I raised the concern that information was being withheld from us listeners to make for a more engaging narrative, and suggested that such withholding makes for great storytelling, but problematic journalism. After two more episodes, I’ve found that the question of withholding information has receded in my thoughts about Serial, replaced by another more complex (and I think interesting) question: when are we?

Before diving into the “when” of this question and tackling the topic of temporality, let me first ruminate on the “we”—who is being situated in Serial’s complex timeframes? Recent episodes have cemented my sense that Sarah Koenig is our protagonist and first-person narrator, and she is hailing us to join her in this story. Early in episode 4, Koenig makes this address clear: “If you want to figure out this case with me, now is the time to start paying close attention because we have arrived, along with the detectives, at the heart of the thing.” This moment stood out for me, evoking the kind of direct address common to 19th century literature, the first golden age of seriality—it is Koenig saying “Dear Reader” to us, a phrase that Garrett Stewart frames as “the conscripted audience,” taking us into her confidence and accessing her subjectivity.

So Koenig is a surrogate for “we,” and like with most first-person narrators, we have access to her perspectives and experience, and lack access to anything beyond her knowledge. But she is also the text’s author, possessing a broader knowledge of the case than she is sharing with us—Koenig asks for our trust, assuring us that the details she leaves out (like the late night cell phone timeline) are irrelevant, and that loose threads (like the call to Nisha) will be addressed in due time. And still I cannot stop from wondering what she knows and isn’t sharing with us (yet). This tension is productive in fiction, as we wonder about the knowledge and perspective between narrator and author; in documentary, we are to assume there is none, or at least it is irrelevant.

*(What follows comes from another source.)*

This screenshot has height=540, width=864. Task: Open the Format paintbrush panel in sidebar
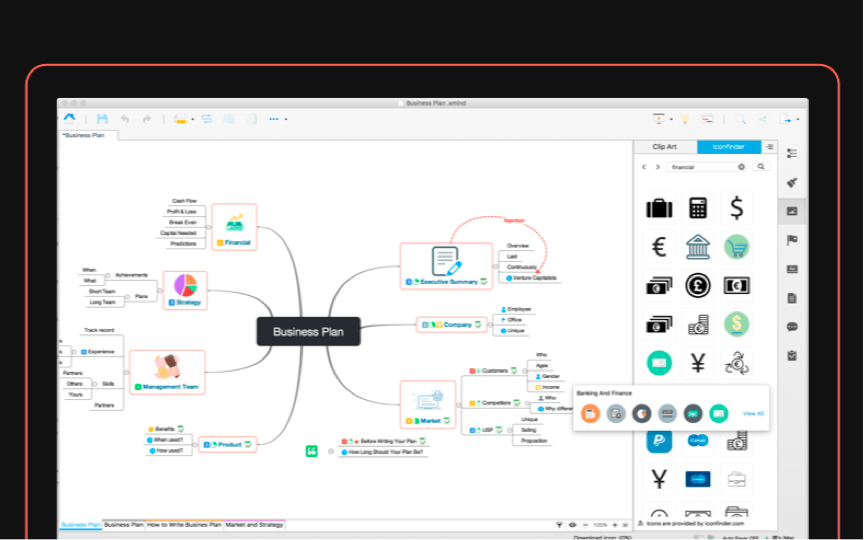792,182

But Serial relies on the tropes and styles of serialized fiction enough that I did start to think actively about that gap at one moment in episode 5: Koenig is driving and monologuing, deep in the weeds about reconstructing the post-murder timeline, and her fellow producer Dana Chivvis says, “There’s a shrimp sale at the Crab Crib”; Koenig deadpans in reply, “Sometimes I think that Dana isn’t listening to me.” If this were fiction, I would seize this moment to explore the possibility of an unreliable narrator, where the investigator’s obsessions start overtaking her rationality and sense of perspective on the case, coloring our own attitudes and perceptions, with Chivvis signaling that we maybe shouldn’t listen to her so intently. Maybe that is what is happening, and the narration is clueing us in to Koenig’s growing immersion and personal involvement, but as of yet, her presentation seems to clearly earn our trust and confidence more than our doubts and reservations.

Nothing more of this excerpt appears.